IoC = (TechnicalInformations; LikelihoodOfRelevance)
It is interesting to note that the likelihood of relevance is directly dependent on the detection method used or the quality of the data source used (ex: third party Threat Intelligence feed).
We define the following scale of confidence for indicators:
low confidence: Those IoCs have more likelihood to be False Positive rather than True Positive. This is mostly noise but it doesn’t exclude having from time to time True Positives (so don’t put everything into the trash bin!)
intermediate confidence: Those IoCs are the kind that are generated by detection methods or data source producing indicators with a relatively low volume of false positives (but it doesn’t mean they don’t exist). In that case, we would be in a situation where it’s fifty-fifty and an analyst would still need to investigate to further qualify the reality of the threat. Obviously, intermediate, and low, confidence indicators cannot be used for automated responses as the risk of disrupting network or user activity is too high.
high confidence: Those IoCs are the ones that rarely have False Positives. In short, when something triggers with such confidence, you want an analyst to investigate as soon as possible because something is most probably going on into the defended environment. With high confidence indicators, this is where one can start automating responses without risking to disrupt network or user activities.
For example, when an average Suricata signature generates alerts, we are relatively confident that’s something we want to investigate but we don’t know for a certainty if there is a real threat until the investigation has been completed by an analyst.
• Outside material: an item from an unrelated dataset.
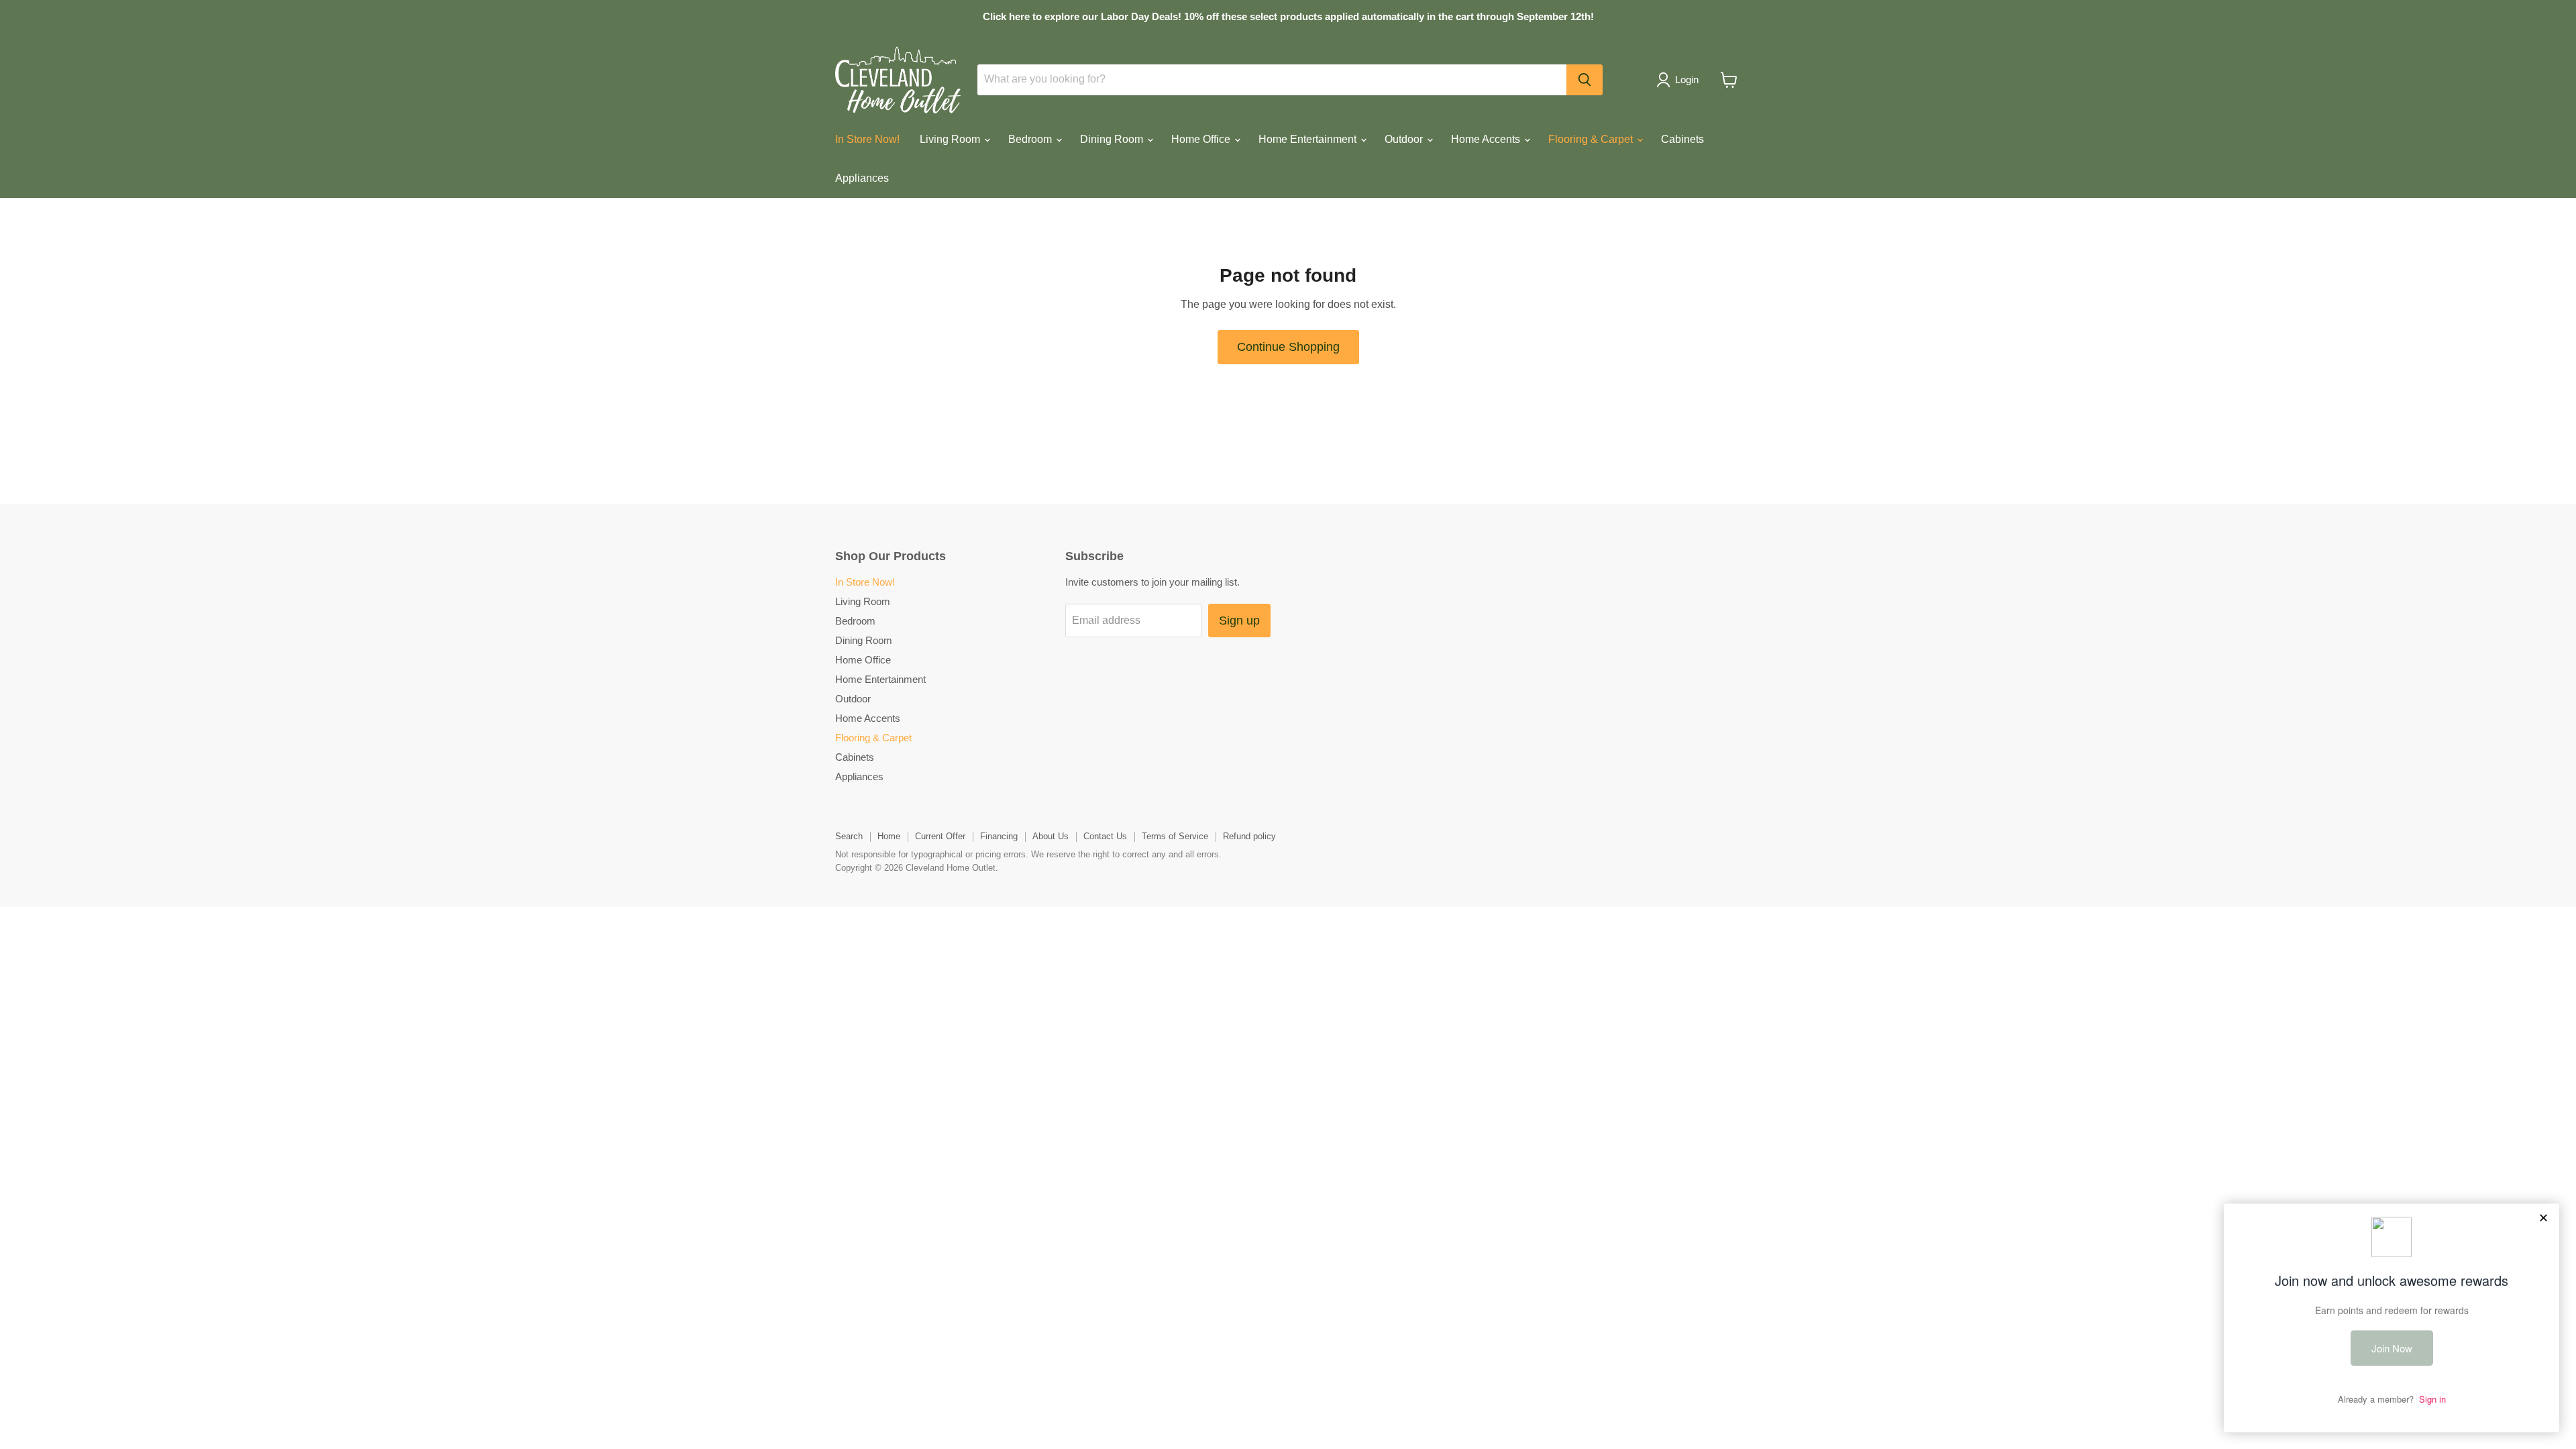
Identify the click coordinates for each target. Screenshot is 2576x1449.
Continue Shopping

Hence, the likelihood of relevance is intermediate (i.e. fifty-fifty).
Finally, we should note that this scale has been built without threshold numbers, such as “if below 53% rate, then it’s low confidence”. This is done on purpose because classifying the likelihood of relevance of an indicator is as much an art than it is a science. The Stamus Threat Research Team is here for that purpose, they are our artists :)
Declaration of Compromise (DoC)¶
At Stamus Networks, we developed the concept of Declaration of Compromise (DoC) as an extension of Indicators of Compromise (IoC).
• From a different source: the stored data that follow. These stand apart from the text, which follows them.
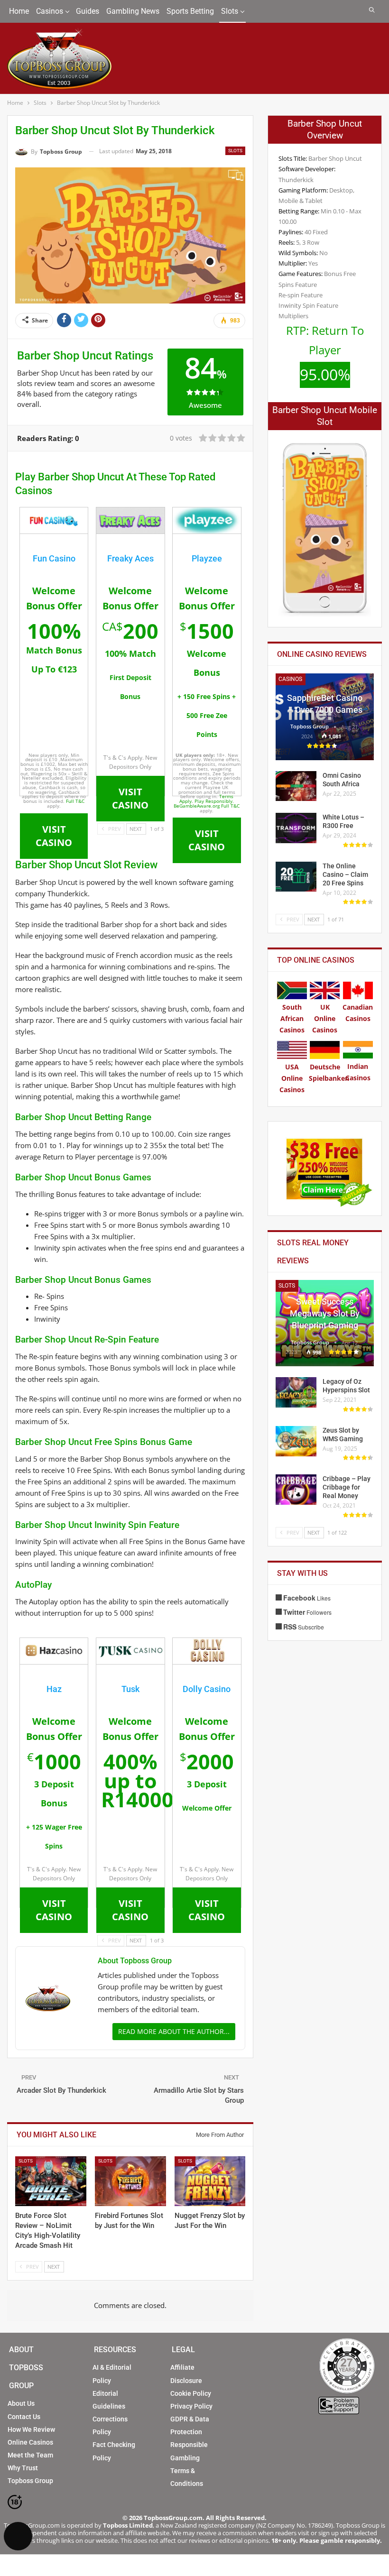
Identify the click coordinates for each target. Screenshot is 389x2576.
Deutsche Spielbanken (329, 1072)
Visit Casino (130, 798)
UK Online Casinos (324, 1018)
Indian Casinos (357, 1072)
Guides (87, 11)
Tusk (130, 1689)
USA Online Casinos (292, 1078)
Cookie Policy (190, 2393)
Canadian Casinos (358, 1013)
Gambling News (132, 11)
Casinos (49, 11)
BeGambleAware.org (197, 806)
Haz (54, 1689)
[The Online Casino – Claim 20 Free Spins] (296, 877)
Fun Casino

We wanted to have means to start progressing towards automated responses and we also acknowledged that this cannot be achieved without high confidence in the emitted alerts. No one wants to automate responses if there is a significant risk of disrupting network or users activities!
In short, an Indicator of Compromise indicates that an issue (i.e. a threat) may be happening in the defended context while a Declaration of Compromise indicates that an issue is happening in the defended context (and requires an immediate action).
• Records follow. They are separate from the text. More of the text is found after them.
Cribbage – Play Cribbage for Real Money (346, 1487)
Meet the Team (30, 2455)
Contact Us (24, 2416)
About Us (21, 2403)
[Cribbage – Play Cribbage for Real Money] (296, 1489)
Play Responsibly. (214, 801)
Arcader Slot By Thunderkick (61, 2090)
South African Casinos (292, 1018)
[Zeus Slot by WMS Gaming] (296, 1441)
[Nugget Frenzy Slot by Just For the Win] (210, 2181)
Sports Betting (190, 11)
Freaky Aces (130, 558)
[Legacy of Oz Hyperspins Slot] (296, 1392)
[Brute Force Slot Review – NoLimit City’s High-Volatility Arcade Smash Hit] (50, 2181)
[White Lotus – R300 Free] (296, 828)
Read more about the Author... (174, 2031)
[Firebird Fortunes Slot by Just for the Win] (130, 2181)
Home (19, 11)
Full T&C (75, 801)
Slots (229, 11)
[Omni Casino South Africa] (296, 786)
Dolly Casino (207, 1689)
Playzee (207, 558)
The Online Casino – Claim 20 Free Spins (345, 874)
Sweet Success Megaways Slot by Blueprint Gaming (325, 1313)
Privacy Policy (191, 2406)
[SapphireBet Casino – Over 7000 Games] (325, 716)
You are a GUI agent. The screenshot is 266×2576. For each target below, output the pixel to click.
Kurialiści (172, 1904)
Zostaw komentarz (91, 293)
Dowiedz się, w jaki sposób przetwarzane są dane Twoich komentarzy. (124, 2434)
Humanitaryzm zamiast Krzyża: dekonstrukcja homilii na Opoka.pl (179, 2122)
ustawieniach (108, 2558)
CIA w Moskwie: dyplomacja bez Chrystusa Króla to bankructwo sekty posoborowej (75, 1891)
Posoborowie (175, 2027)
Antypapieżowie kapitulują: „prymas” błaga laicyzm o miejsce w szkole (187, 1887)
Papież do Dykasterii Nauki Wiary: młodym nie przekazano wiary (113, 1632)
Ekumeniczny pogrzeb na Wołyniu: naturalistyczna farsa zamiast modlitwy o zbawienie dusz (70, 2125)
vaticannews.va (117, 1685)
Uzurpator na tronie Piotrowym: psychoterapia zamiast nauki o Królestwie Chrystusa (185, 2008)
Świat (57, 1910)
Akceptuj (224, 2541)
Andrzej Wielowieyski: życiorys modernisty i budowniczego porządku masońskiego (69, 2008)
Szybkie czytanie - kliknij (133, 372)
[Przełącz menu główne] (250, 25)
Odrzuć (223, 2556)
So, are DoCs just IoCs with high confidence ? Yes but no :-)
We define a DoC as the following:
Declaration of Compromise = (Asset, Threat, States)
A DoC is the association of one threat impacting one asset and some stateful information such as when it was first seen, when it was last seen, the killchain phase the threat is in, and so on.
For example, if we have the same threat, such as Trickbot for example, on 5 different systems, we would have 5 Declarations of Compromise in the Stamus Central Server. Similarly, if we have 5 unique threats on a 1 host, we will have 5 DoCs as well.
Any Indicator of Compromise, regardless of their likelihood of relevance, can be elevated to a Declaration of Compromise whether it is manually by an analyst or automatically by SCS using custom defined rules. The subtlety comes for high-confidence indicators which can be automatically elevated as DoCs using Policies for example because DoC implies a very high confidence that the issue is real. That’s the case for events produced by SCS such as event_type = stamus.